In the “doctor’s” defense, would you want to play musical chairs all day to the sounds of castanets and maracas?
So far, our President is a Muslim, a non-American, too well-traveled, throws like a girl, a socialist, a gorilla, and now some sort of slave/furniture owner. Why is he trying to be all things to all people?
[re=364982]Dave J.[/re]: Indeed. She sits on a bench, not a chair, and it is made out of Puerto Ricans.
But will the Mexicans get a commerative plaque at the Capitol?
[re=365027]SayItWithWookies[/re]: And that wife of his! Posing in the National Geographic. Elitists!
I want my health care to be like a hot Latino Love Sack, please.
[re=365040]Native of SL UT[/re]: Exactly. They say this like it’s a BAD thing. If I showed up to my socialist doctor, and he was all, ‘Um, I need you to straddle these Mexican men,’ I’d probably go in for check-ups a lot more often.

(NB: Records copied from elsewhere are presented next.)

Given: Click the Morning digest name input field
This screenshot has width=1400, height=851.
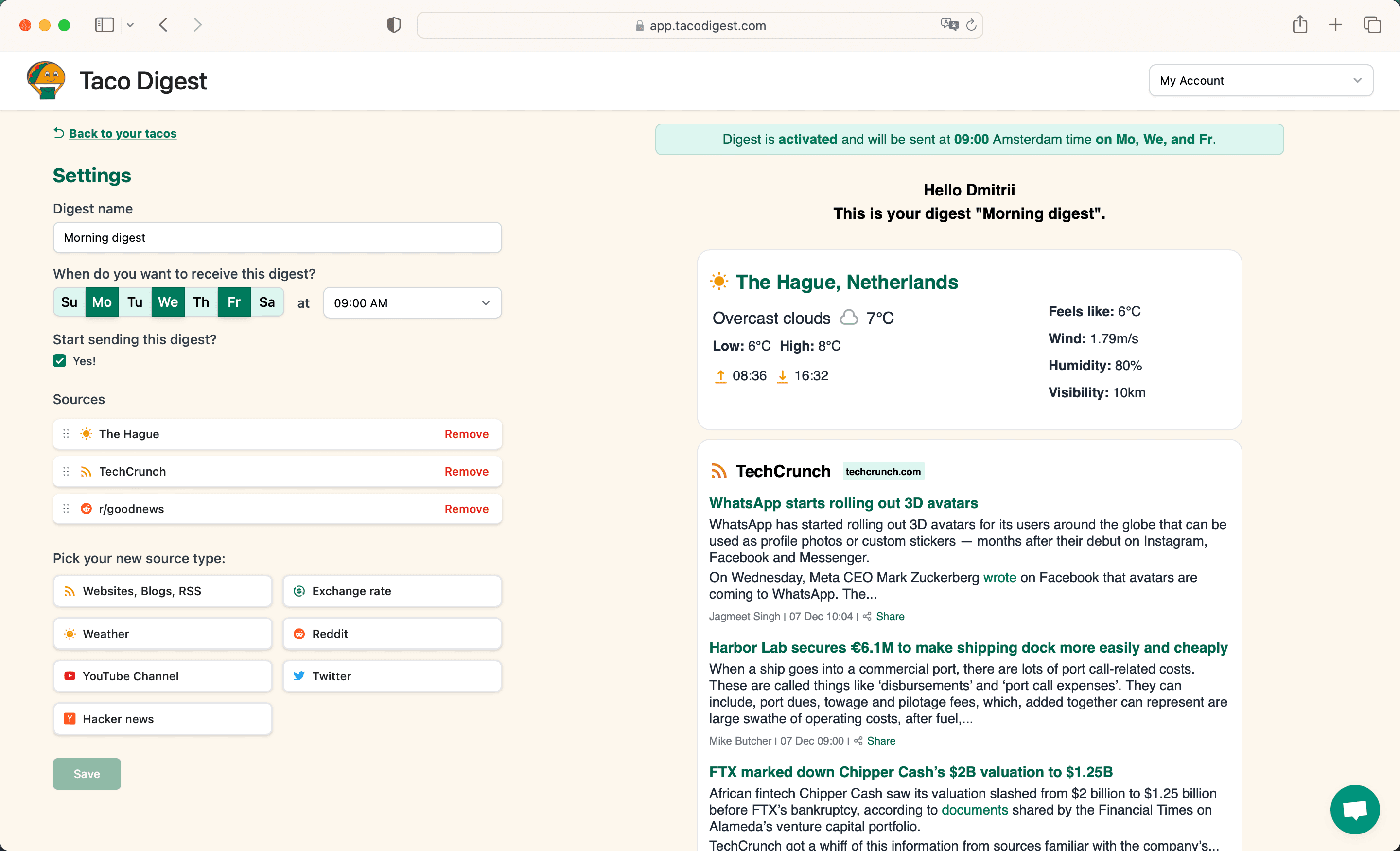Looking at the screenshot, I should click(277, 238).
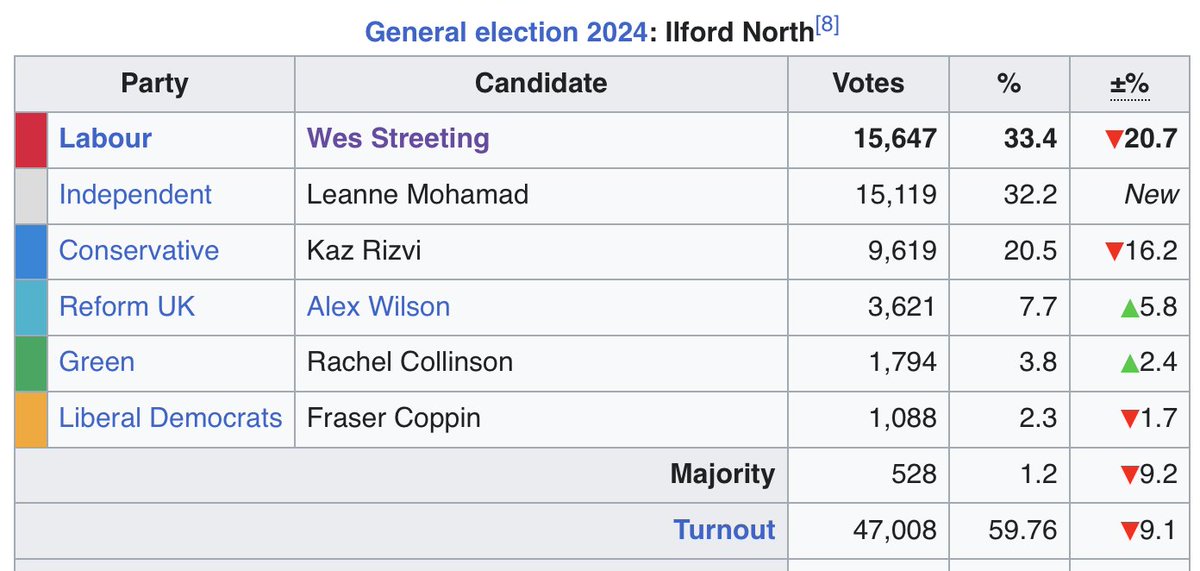Open the Alex Wilson candidate link
This screenshot has height=571, width=1200.
(378, 306)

[re=365049]AnnieGetYourFun[/re]: I want the health care package to be the one with the large boobs barely contained by a blouse two sizes too small.
Wake up dummies, he’s right! It’s written there in Section XRMex72a: “Patients opting for Public Health Option will be required to sit on chairs constructed of Mexicans when receiving health services.”
[re=365061]Native of SL UT[/re]: I thought the package would be large, wellformed and in a tight speedo?
That’s when Hannity burst into the studio, demanding that all illegal chairs be sent back to Mexico and that God-fearing po’ white trash be used as furniture instead.
I’m down, but only if the chairs vibrate.
[re=365015]Mahousu[/re]: Well, I cannot argue with her knowledge of pharmaceuticals.
Won’t we all get swine flu of the ass if we use chairs made from Mexicans? Just sayin.
Today, we are all chairs made out of Mexicans?
That’s ok, I have car seat covers made of old white men. They’re cheap at the flea markets.
[re=365093]jetjaguar[/re]: Today, we are all Mexican-Achairicans.
Naw, Hannity and his lovie, Moosalini want to hire illegal chairs to work at the Dee-Mole-ayy and Nights of Colombians Hall stacking themselves like those arabs in Gitmo, with Private Lyndie as guest, the latest fad in GOP circle jerk parties.
Telemundo has the hottest chairs!
The return of the great Ottoman Empire.
I thought Obama was going to make the healthcare plan by taxing millionaires one kidney each.
Maybe my “doctor”-to-elitist dictionary is broken, but I can’t figure out what in blazes he’s trying to say with this analogy…besides that he, like Fox News’ super-heterosexual male audience, saw Bruno and knows who Paula Abdul is.
Three-legged stools are more suitable when referring to an African-American President.
Do they have matching lampshades to go with those chairs?
[re=365151]BobLoblawLawBlog[/re]: What’s so weird about a conservative seeing a movie featuring lots of simulated man-on-man action?
Obama should do everything in fishnets, like Bruno, also.
That wasn’t meant to be a response to anything, just an idea.